NOTEBOOK: Two ways the pandemic, social justice may change employment law
EMILY BARSKE Mar 24, 2021 | 1:24 pm
3 min read time
682 wordsBusiness Record Insider, The Insider Notebook
In a recent interview with Kelsey Knowles, a shareholder and attorney at Belin McCormick, we talked about changes to employment law since the start of the pandemic. As we talked, I also asked her about equity issues that employers might want to know about. Here are two of those.
Remote working accommodations for people with disabilities may be more common
When employers converted their workforce to remote operations at the start of the coronavirus pandemic en masse, many advocates in the disability community were frustrated that the changes could be made so swiftly even though many folks with disabilities had been asking for remote working accommodations for years but were told it couldn’t work.
“Business leaders across the state turned on a dime to create accommodations designed to protect employee health and make work accessible outside of the traditional brick and mortar workplace,” Joseph Jones, executive director of Harkin Institute for Public Policy & Citizen Engagement, wrote in a column for the Business Record in July 2020 as part of the celebration of the Americans with Disabilities Act’s 30th anniversary. “These same accommodations are what the disability community has sought for years to allow for a more open pathway to competitive, integrated employment for persons with disabilities. Now we all know it can be done.”
It raises the question: When more companies return to the office, will they still be able to deny those requesting work-from-home accommodations the same way they were before the pandemic?
“I think there will be changes,” Knowles said, but she noted that the changes to how employers look at remote accommodations might not be as sweeping as we thought at the beginning of the pandemic.
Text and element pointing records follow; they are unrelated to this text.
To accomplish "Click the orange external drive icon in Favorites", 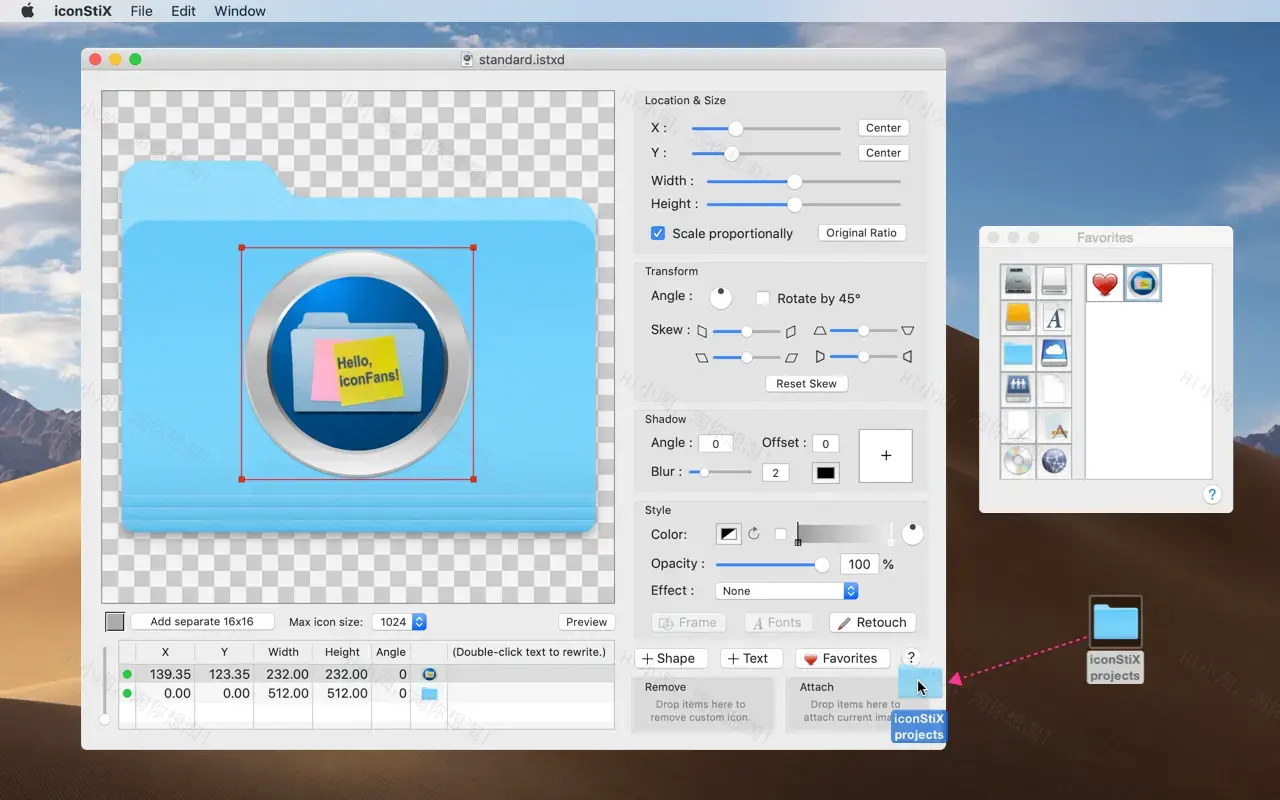I will (1017, 318).
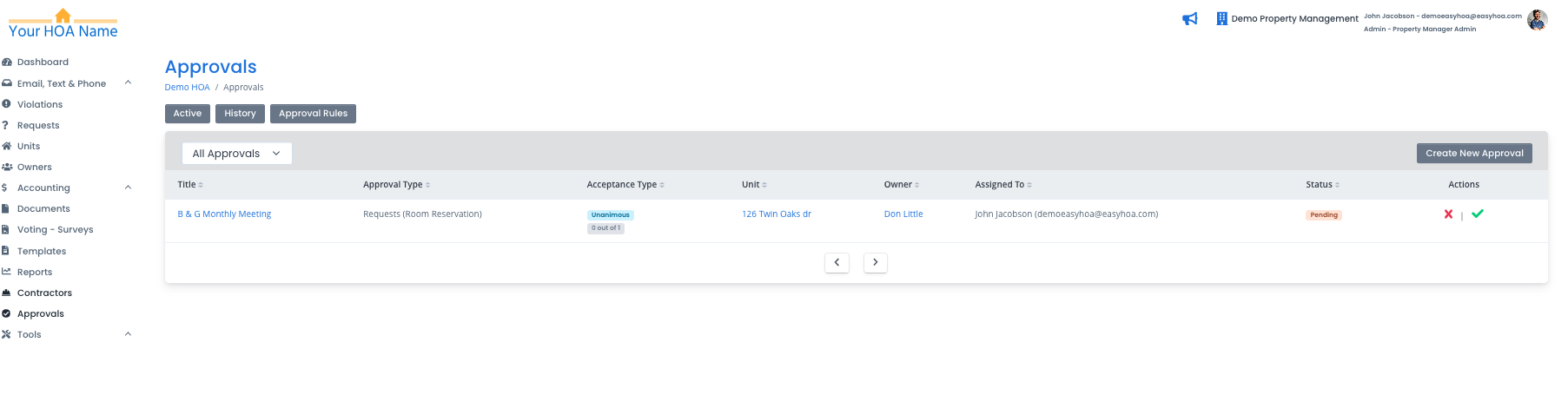Sort table by Status column
The image size is (1568, 395).
point(1322,185)

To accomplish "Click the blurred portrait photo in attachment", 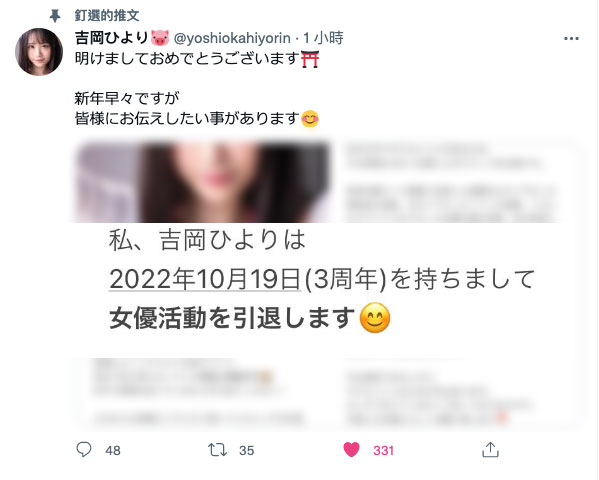I will point(202,182).
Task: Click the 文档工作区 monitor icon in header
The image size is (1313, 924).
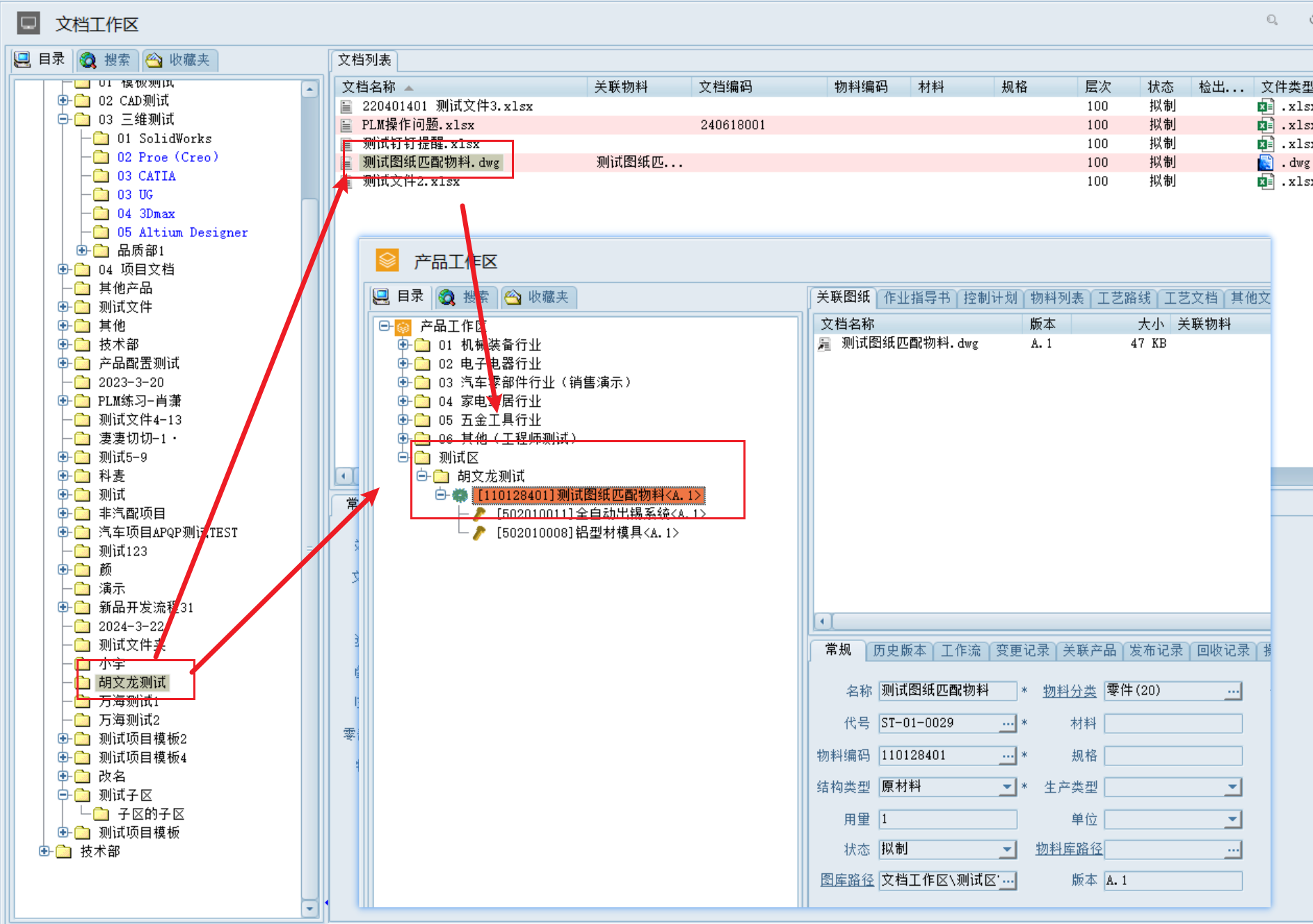Action: 29,24
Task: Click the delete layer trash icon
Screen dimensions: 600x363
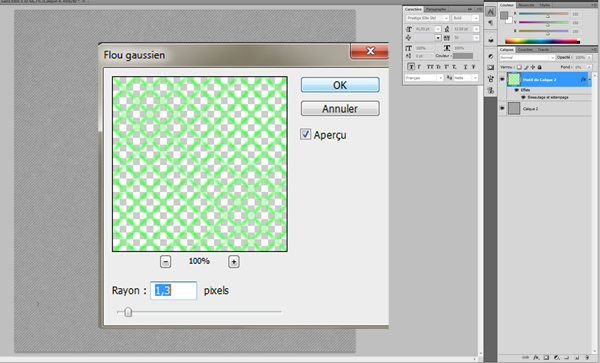Action: tap(587, 358)
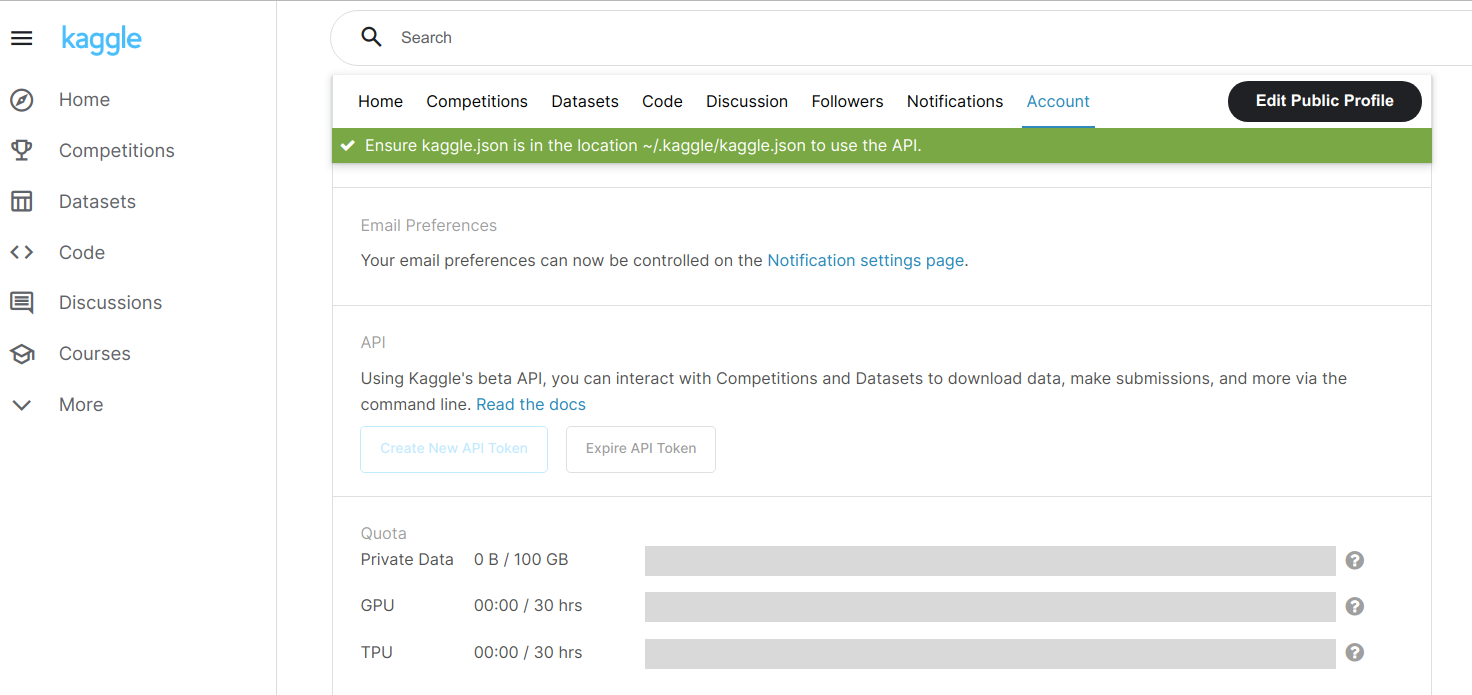This screenshot has height=695, width=1472.
Task: Open the Notification settings page link
Action: [x=864, y=260]
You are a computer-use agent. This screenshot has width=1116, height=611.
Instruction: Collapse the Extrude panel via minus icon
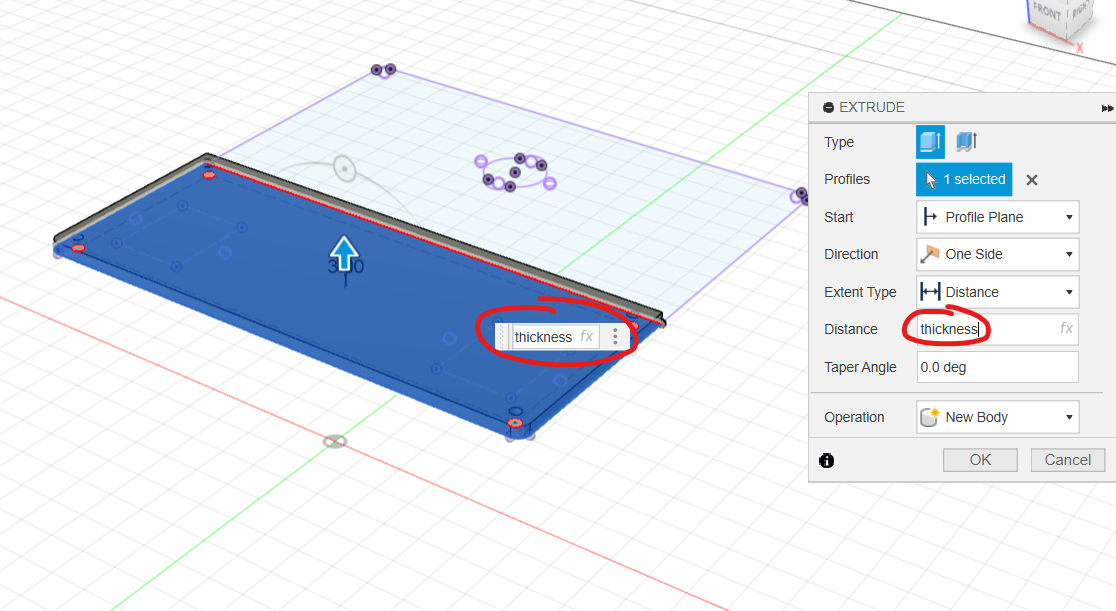click(x=828, y=108)
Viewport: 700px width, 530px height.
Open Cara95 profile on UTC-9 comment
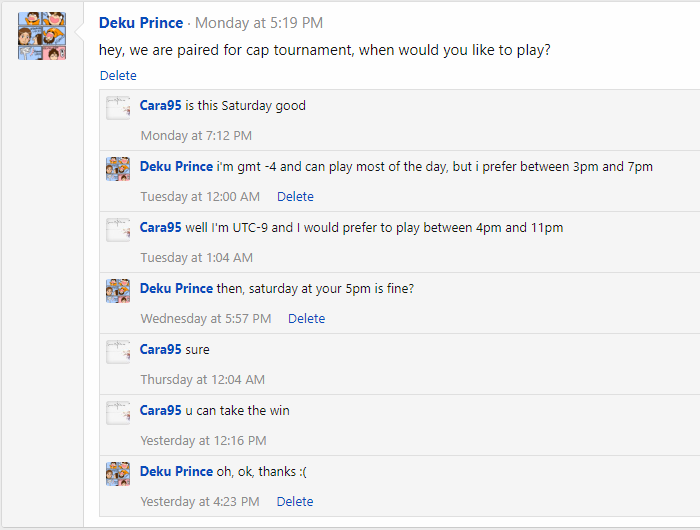pyautogui.click(x=160, y=227)
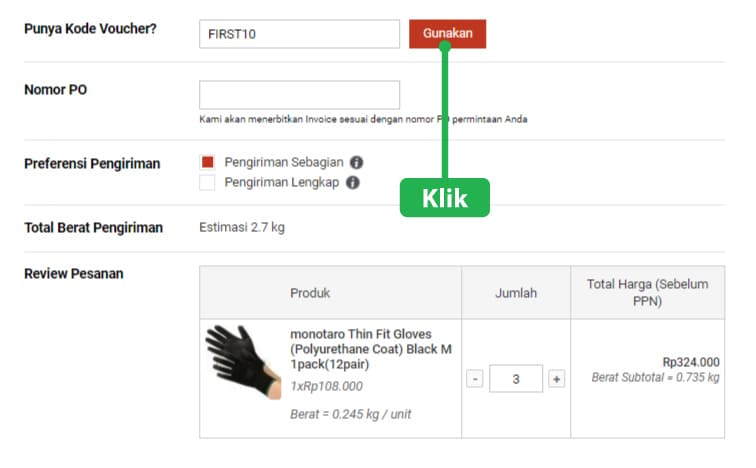Click the red Gunakan voucher button
The height and width of the screenshot is (468, 756).
[447, 33]
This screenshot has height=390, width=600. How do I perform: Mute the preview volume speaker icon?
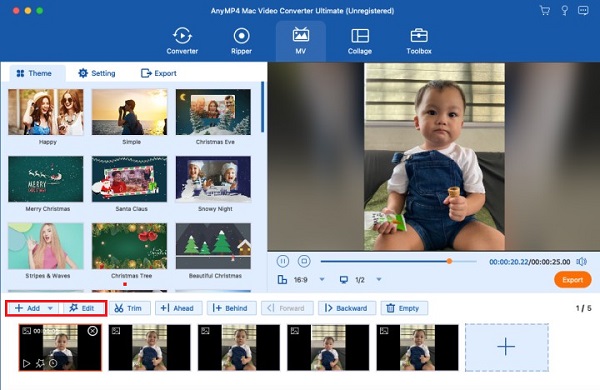click(x=582, y=261)
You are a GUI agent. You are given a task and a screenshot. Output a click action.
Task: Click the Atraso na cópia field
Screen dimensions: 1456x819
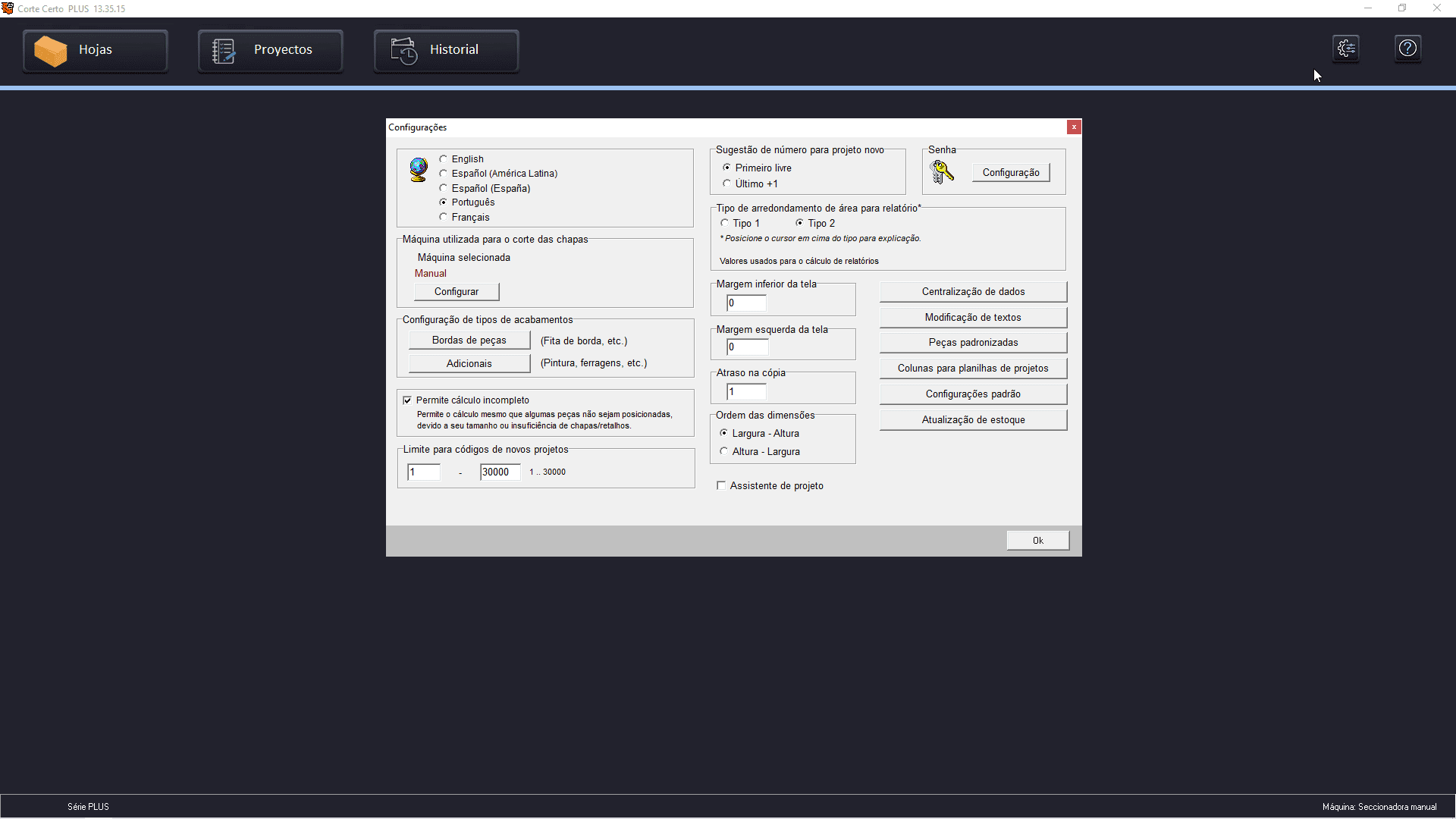tap(746, 392)
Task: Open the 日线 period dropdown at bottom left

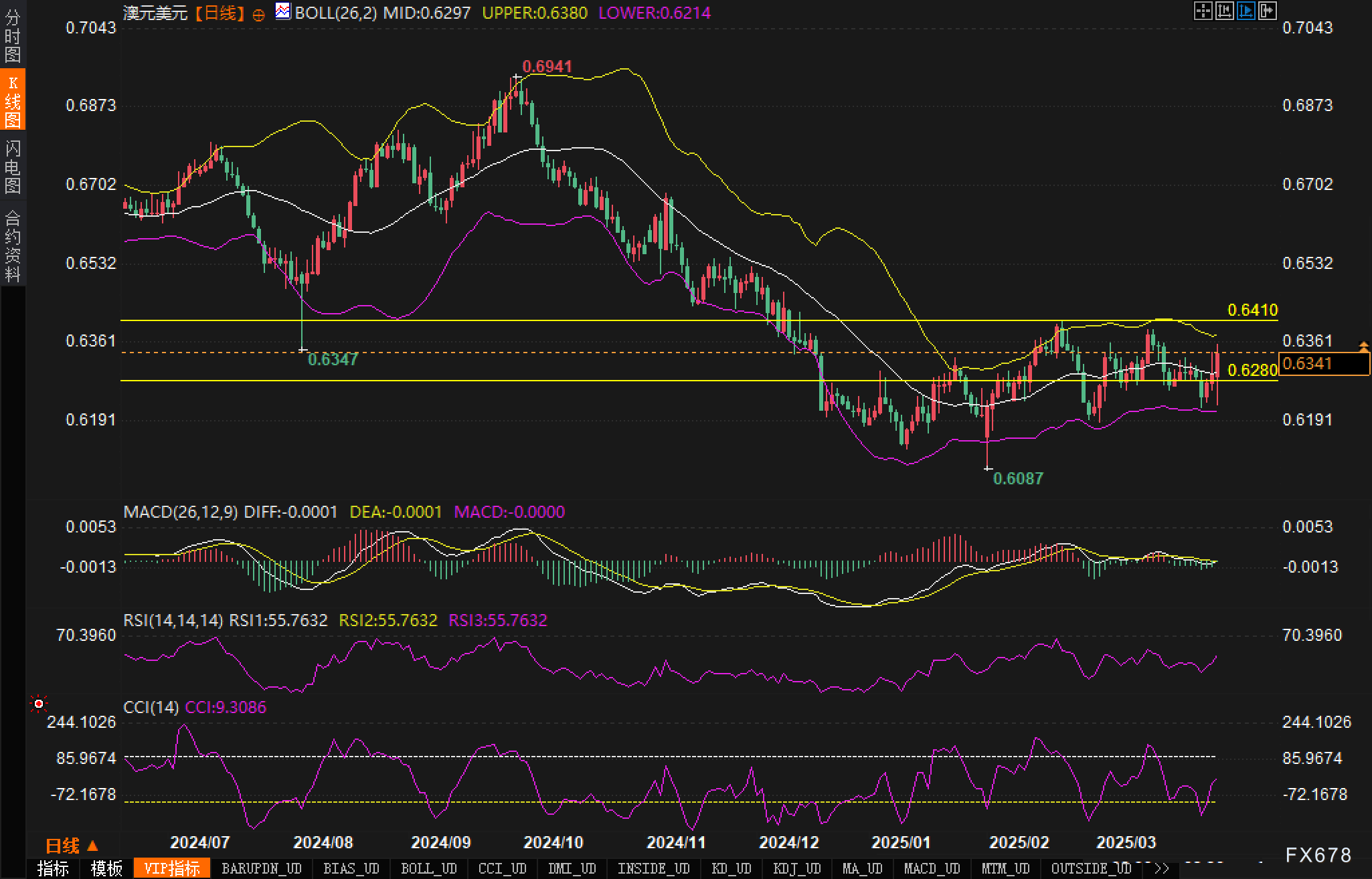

As what some thought would only be weeks working at home turned into months upon months, some employers realized that while remote working could be efficient in short settings, it wasn’t sustainable for their business.
“Because it has gone on for so long, I think that maybe we have seen a little bit that there are some jobs where [remote working] doesn’t work, or some people for whom it doesn’t work,” Knowles said. “Sometimes you like these concrete rules that apply to everyone equally, but sometimes there are some folks that just don’t perform as well when they work from home … and didn’t have that accountability of an office. So it forces some individual conversation.
“But I do think people are a little bit more open to the idea of a work-from-home setup, and I think it will be more challenging for employers to just say, ‘Nope, you can’t work from home; this is an in-person job’ without having an explanation as to why. The explanation of just saying, ‘We’d like everybody to be in the same building’ may not be enough.”
The pandemic has created this long experiment, she said. Some employers will have data to show that remote working created inefficiencies and lower productivity – but others will have the data showing the exact opposite, and remote accommodations are something that they probably would offer.
There’s an expectation that employers educate themselves about racial equity
National conversations about racial injustice have also led to more civil rights lawsuits against companies.
There’s an expectation that white employers and fellow employees understand that their friends and co-workers of color have to deal with current events and the world in a different way than they do.
“One of the things that employers should be aware of – and especially those in a leadership role should be aware of – is that I think that the line is moved in terms of how people are expected to behave,” Knowles said. She said tolerance for what may have been intended as a joke but was actually perceived as racist is no longer the same. “I think there is an expectation that people educate themselves, and an expectation that people will treat one another with a high level of respect.”
She said this is similar to how the #MeToo movement brought light to sexual harassment and callous comments that are no longer acceptable.